▶ **Stored data**
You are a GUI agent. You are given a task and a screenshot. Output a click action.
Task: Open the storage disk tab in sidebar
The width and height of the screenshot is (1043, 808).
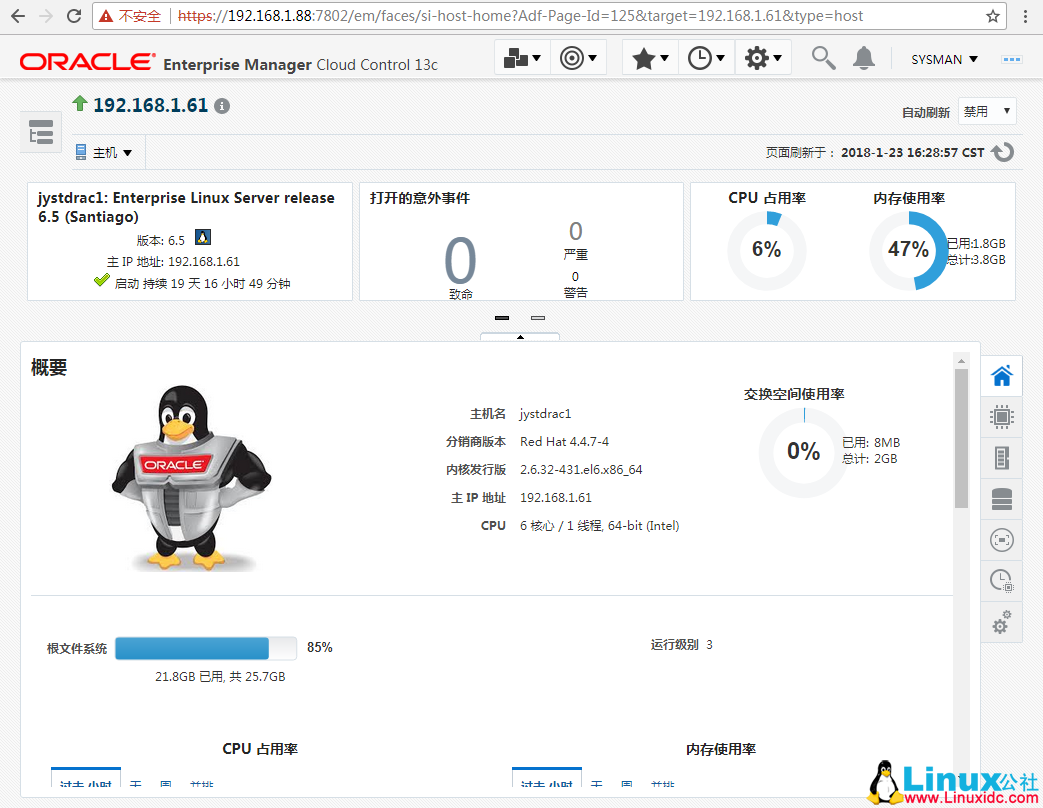point(1001,499)
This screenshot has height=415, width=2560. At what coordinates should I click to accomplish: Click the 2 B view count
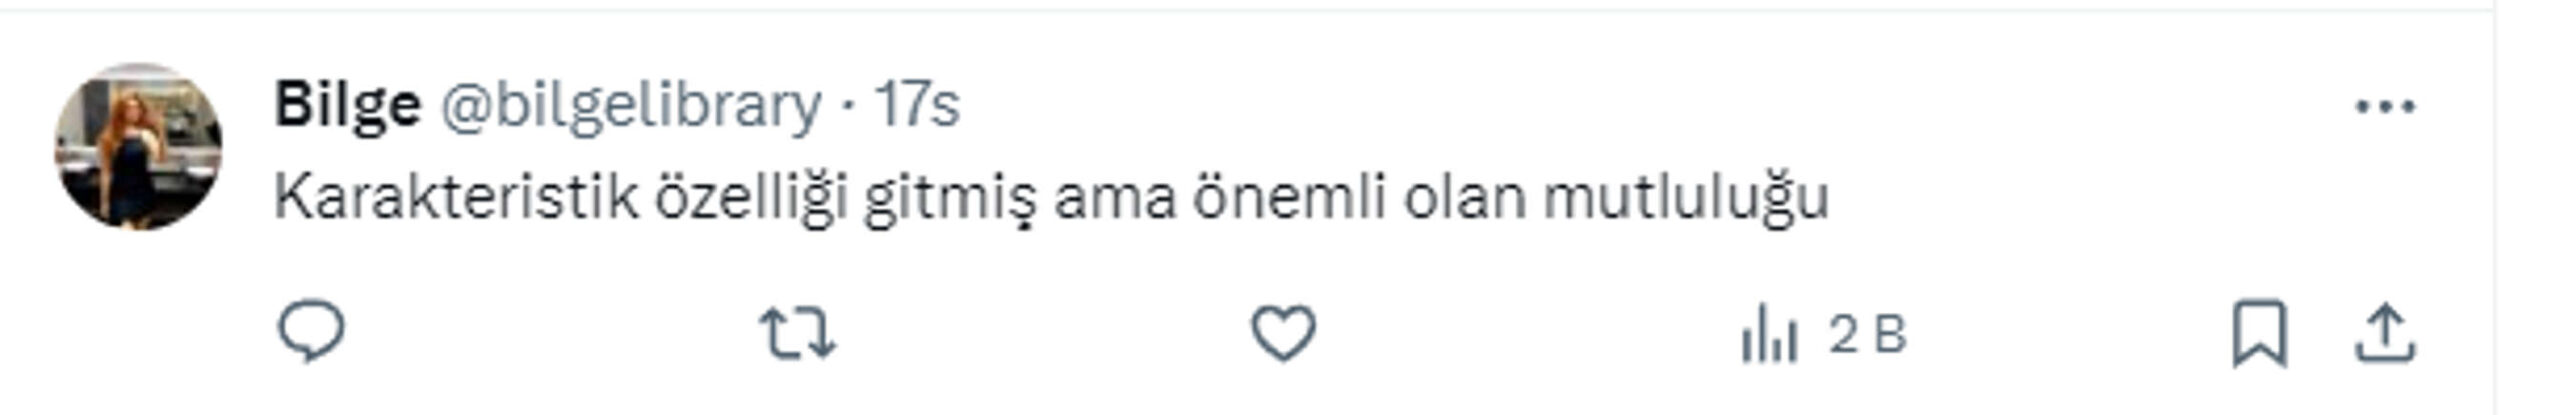[x=1868, y=336]
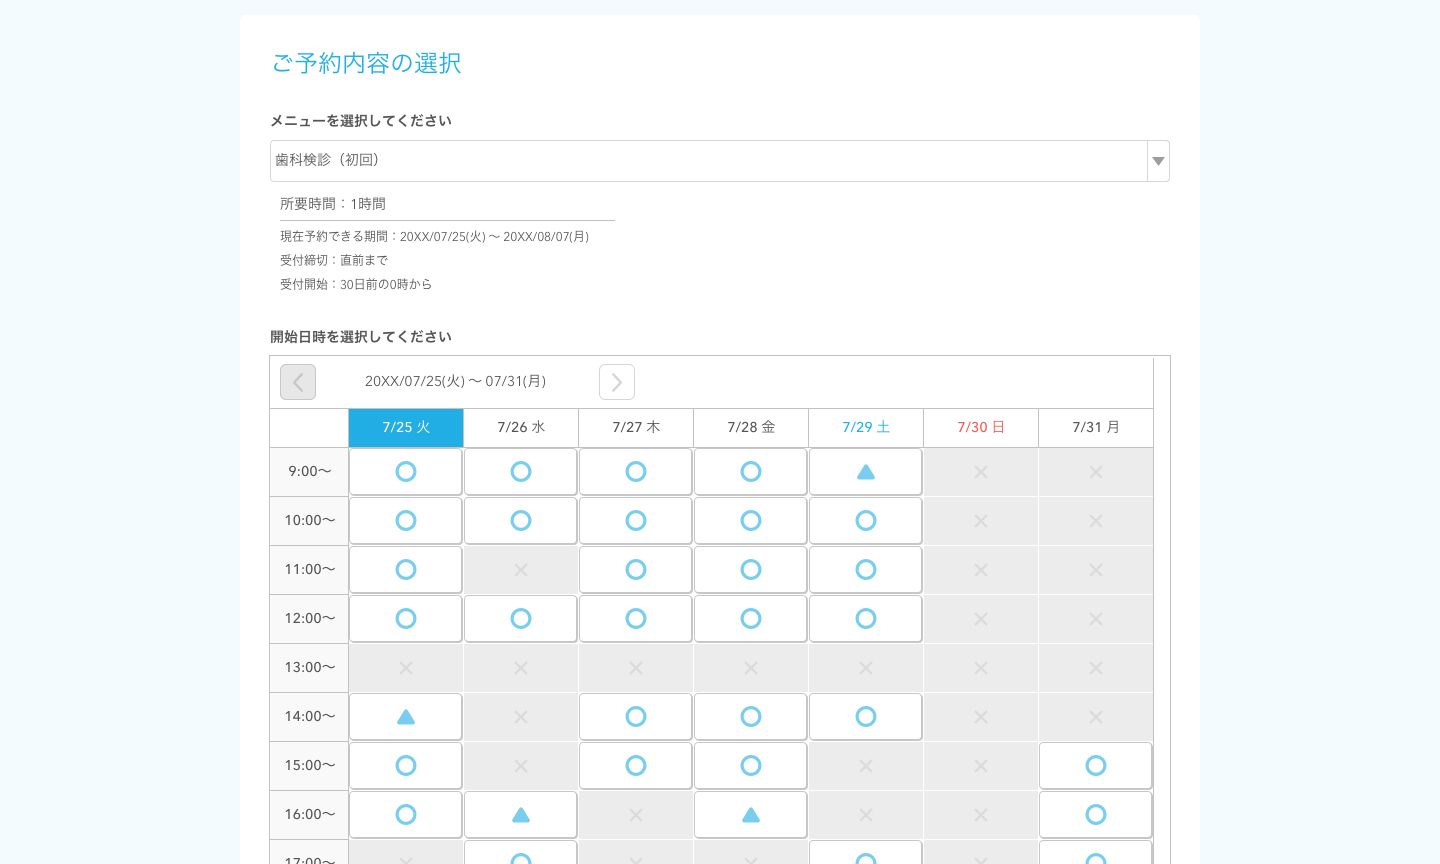Go to next week with right chevron
The image size is (1440, 864).
[x=617, y=382]
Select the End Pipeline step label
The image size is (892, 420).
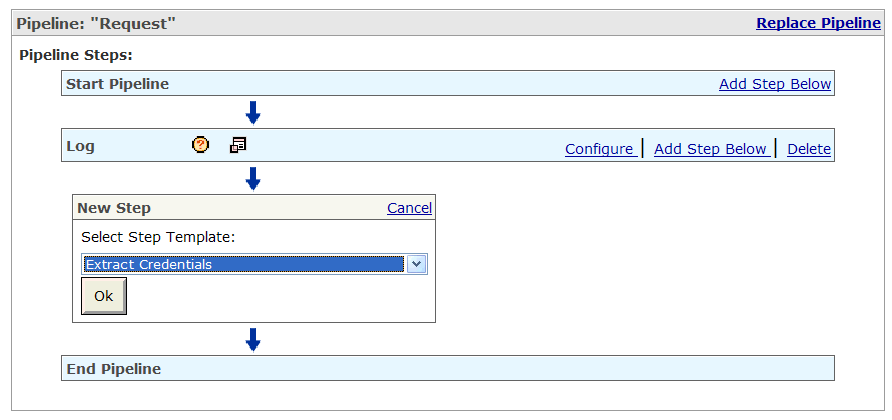pyautogui.click(x=114, y=369)
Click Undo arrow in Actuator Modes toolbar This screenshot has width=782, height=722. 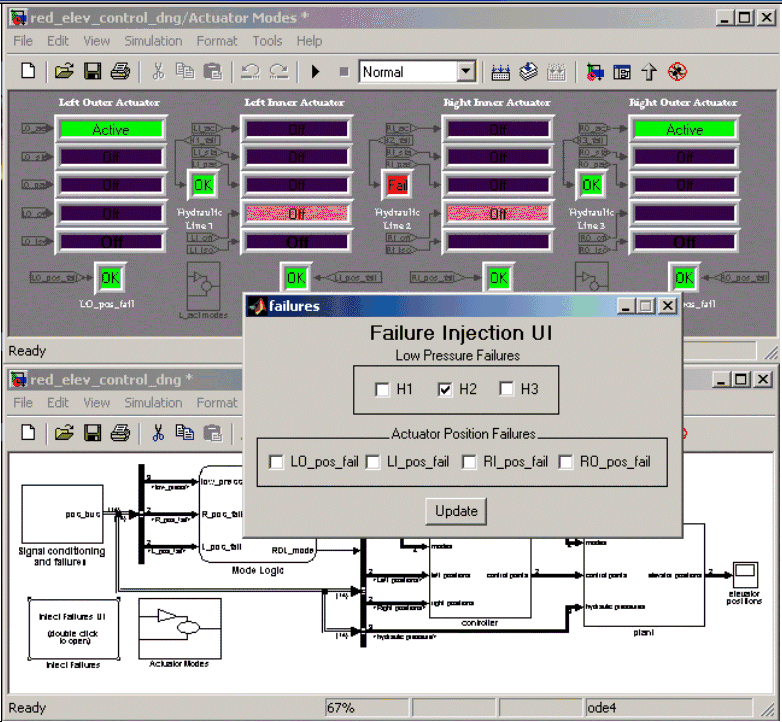[x=250, y=71]
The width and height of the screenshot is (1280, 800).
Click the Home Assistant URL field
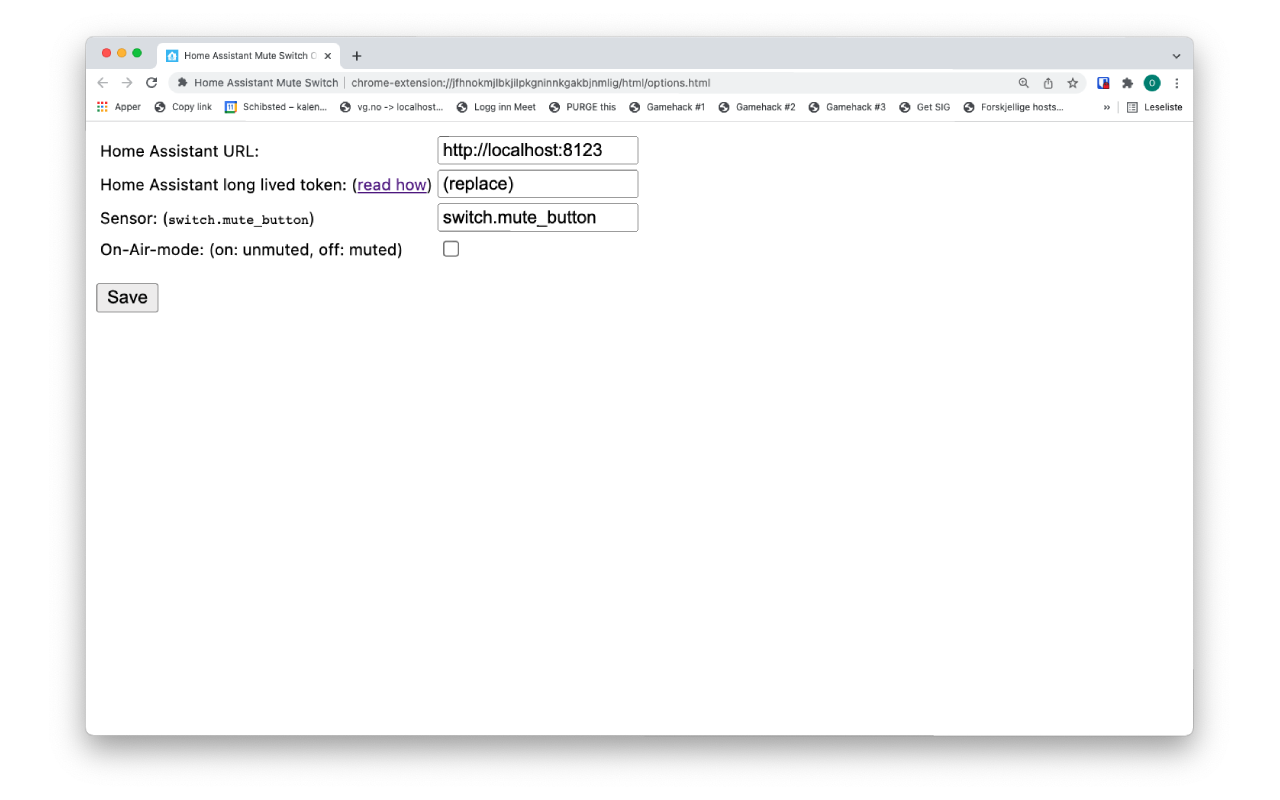537,150

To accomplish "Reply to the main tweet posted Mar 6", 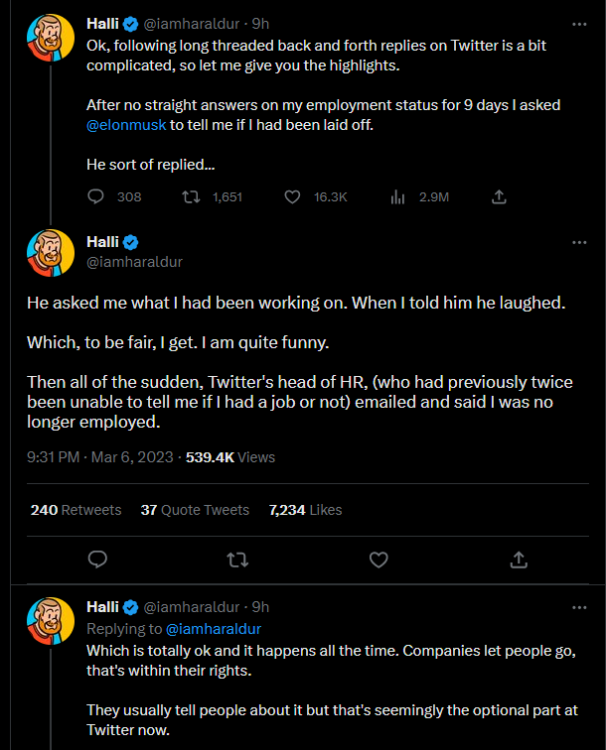I will (97, 559).
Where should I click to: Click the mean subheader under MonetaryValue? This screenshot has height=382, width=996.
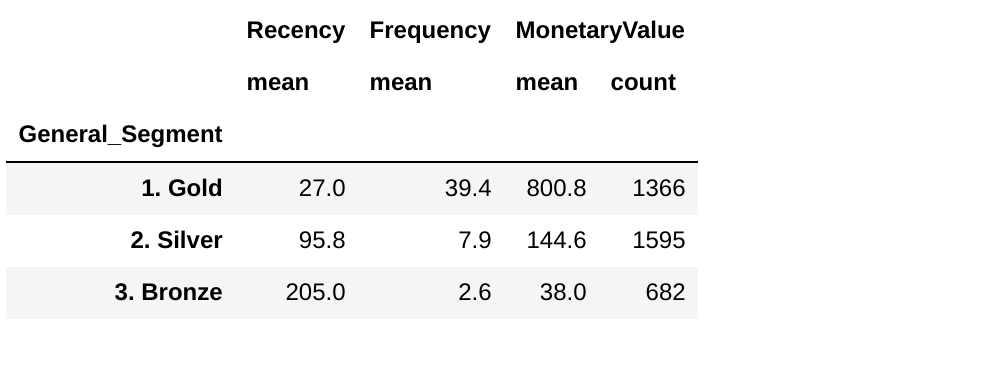pyautogui.click(x=546, y=83)
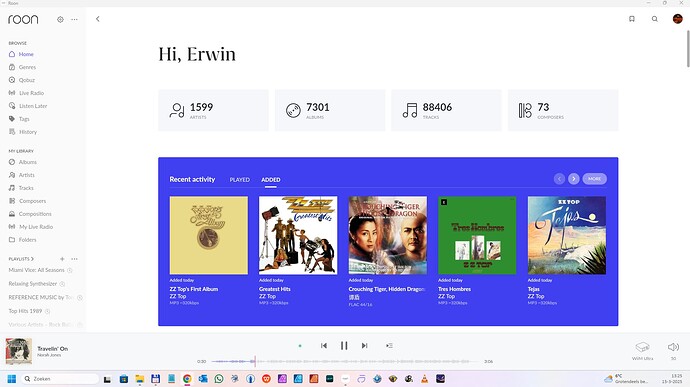Open the settings gear next to Roon logo
690x387 pixels.
60,19
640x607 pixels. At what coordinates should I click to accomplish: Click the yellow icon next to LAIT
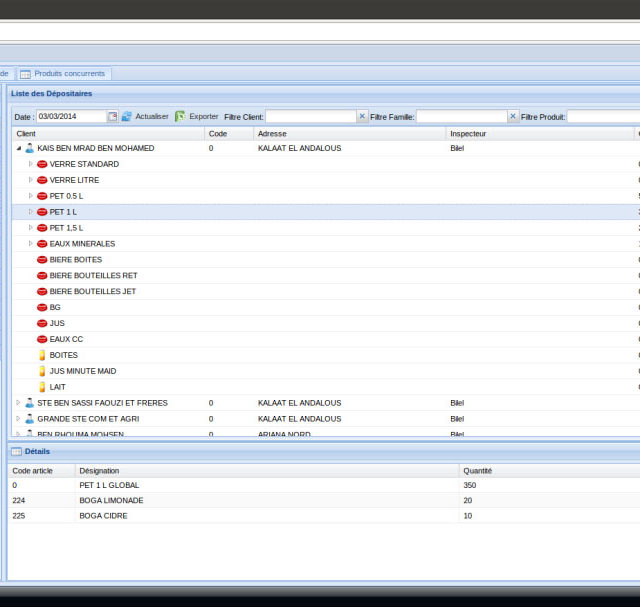[x=42, y=387]
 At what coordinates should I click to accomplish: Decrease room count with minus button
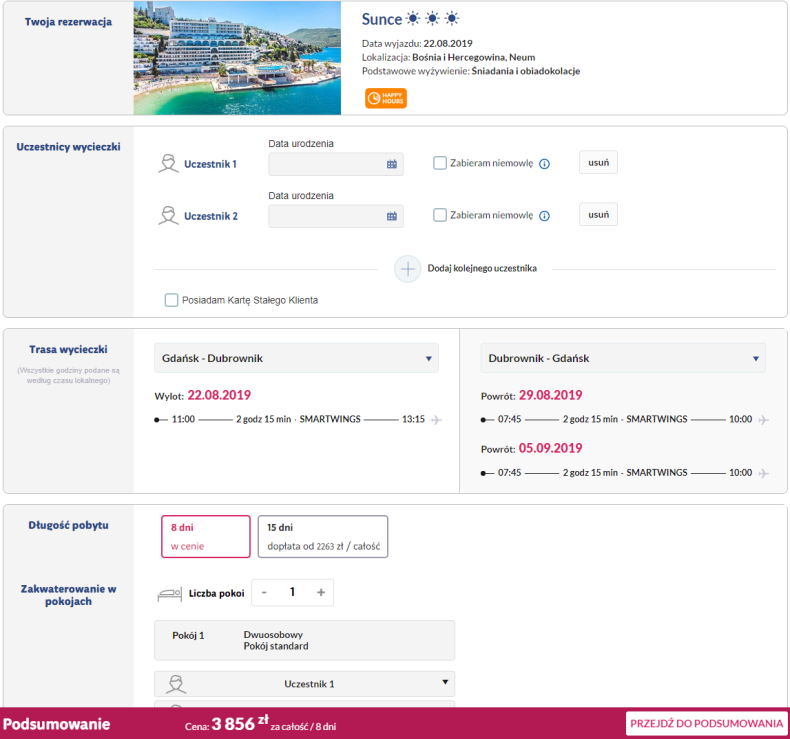coord(264,592)

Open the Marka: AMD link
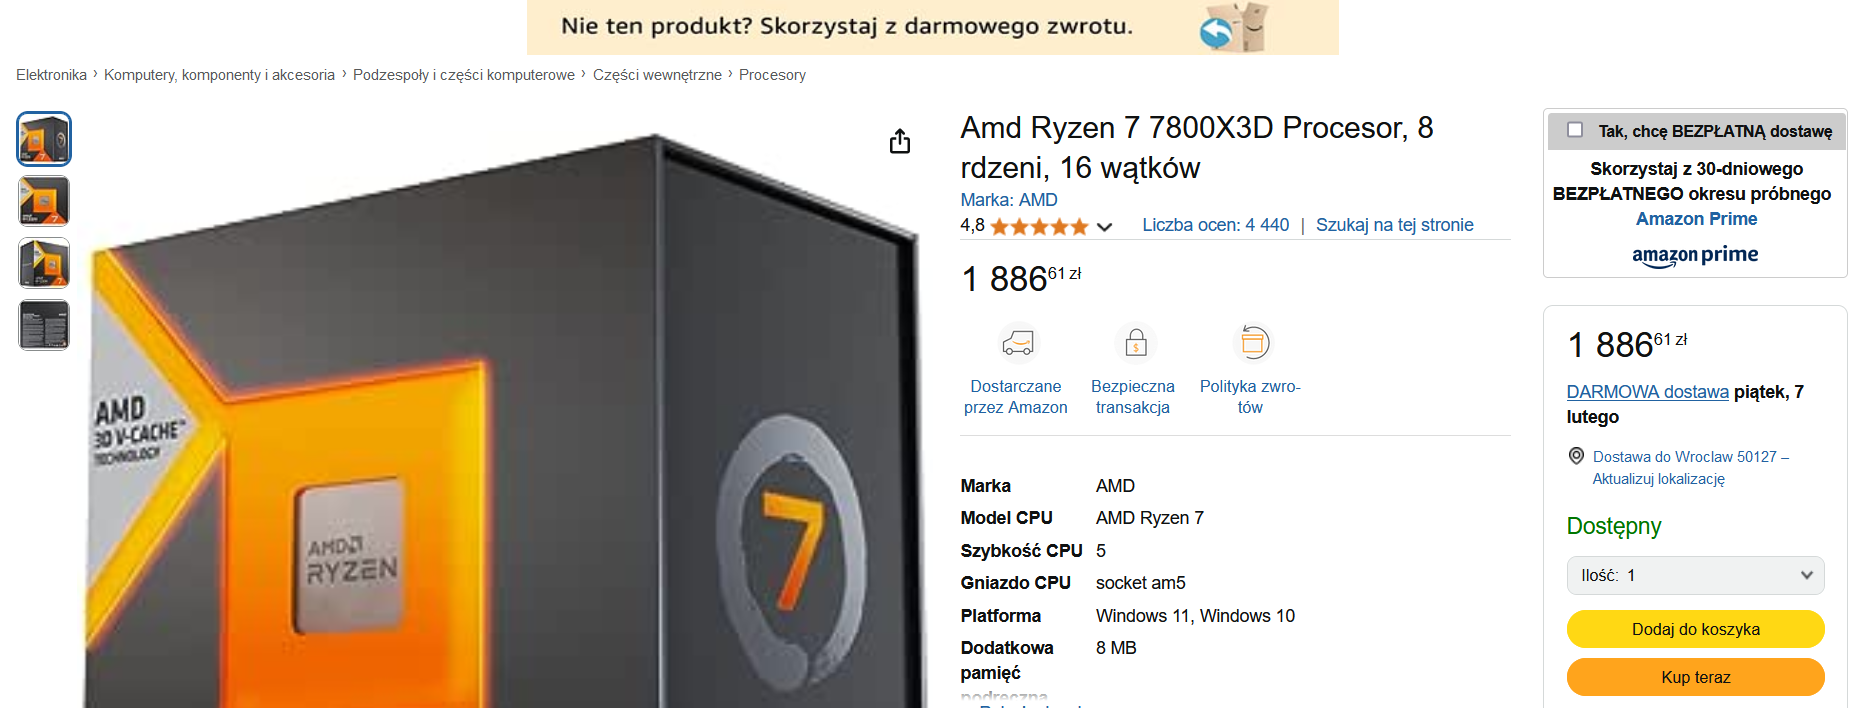[1008, 200]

▶ **What is being asked**
Output, exactly and with no pictures, every line from the one that contains "At what coordinates should I click to accomplish: Decrease" through the final line of the entries.

▶ **Task response**
 At what coordinates should I click to accomplish: Decrease room count with minus button
coord(264,592)

Open the Marka: AMD link
[1008, 200]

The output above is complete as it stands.